## Prompt
In the material below, find each line with the string "Enable" and copy it.

## Data supplied
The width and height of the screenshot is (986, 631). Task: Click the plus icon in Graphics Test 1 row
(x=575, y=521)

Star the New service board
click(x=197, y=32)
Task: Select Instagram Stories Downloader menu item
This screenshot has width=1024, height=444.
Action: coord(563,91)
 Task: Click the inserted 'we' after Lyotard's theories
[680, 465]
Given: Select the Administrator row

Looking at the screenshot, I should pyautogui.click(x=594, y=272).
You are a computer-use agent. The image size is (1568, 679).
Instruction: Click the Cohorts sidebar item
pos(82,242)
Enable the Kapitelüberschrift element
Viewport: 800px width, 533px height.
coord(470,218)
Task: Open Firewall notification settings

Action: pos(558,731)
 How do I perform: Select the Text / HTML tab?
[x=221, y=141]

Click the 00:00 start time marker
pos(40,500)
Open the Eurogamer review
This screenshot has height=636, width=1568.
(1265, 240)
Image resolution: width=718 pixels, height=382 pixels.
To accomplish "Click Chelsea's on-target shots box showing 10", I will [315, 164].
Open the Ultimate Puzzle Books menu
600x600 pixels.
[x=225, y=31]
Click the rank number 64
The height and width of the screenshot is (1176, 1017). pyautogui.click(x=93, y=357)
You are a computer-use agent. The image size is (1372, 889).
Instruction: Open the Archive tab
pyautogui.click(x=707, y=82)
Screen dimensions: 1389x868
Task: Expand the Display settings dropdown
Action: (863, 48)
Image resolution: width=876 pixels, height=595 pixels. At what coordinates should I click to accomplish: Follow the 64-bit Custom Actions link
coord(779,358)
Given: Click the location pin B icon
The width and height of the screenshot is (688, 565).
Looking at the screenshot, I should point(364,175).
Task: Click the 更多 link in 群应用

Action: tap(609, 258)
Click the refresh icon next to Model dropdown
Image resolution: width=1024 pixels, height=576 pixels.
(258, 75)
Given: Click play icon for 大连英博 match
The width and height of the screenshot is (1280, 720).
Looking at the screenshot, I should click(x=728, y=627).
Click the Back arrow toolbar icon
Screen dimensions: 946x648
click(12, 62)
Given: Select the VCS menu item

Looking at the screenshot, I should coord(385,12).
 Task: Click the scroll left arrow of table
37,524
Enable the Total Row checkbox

## Output for this exercise
Enable the Kapitelüberschrift element
Enable the Total Row checkbox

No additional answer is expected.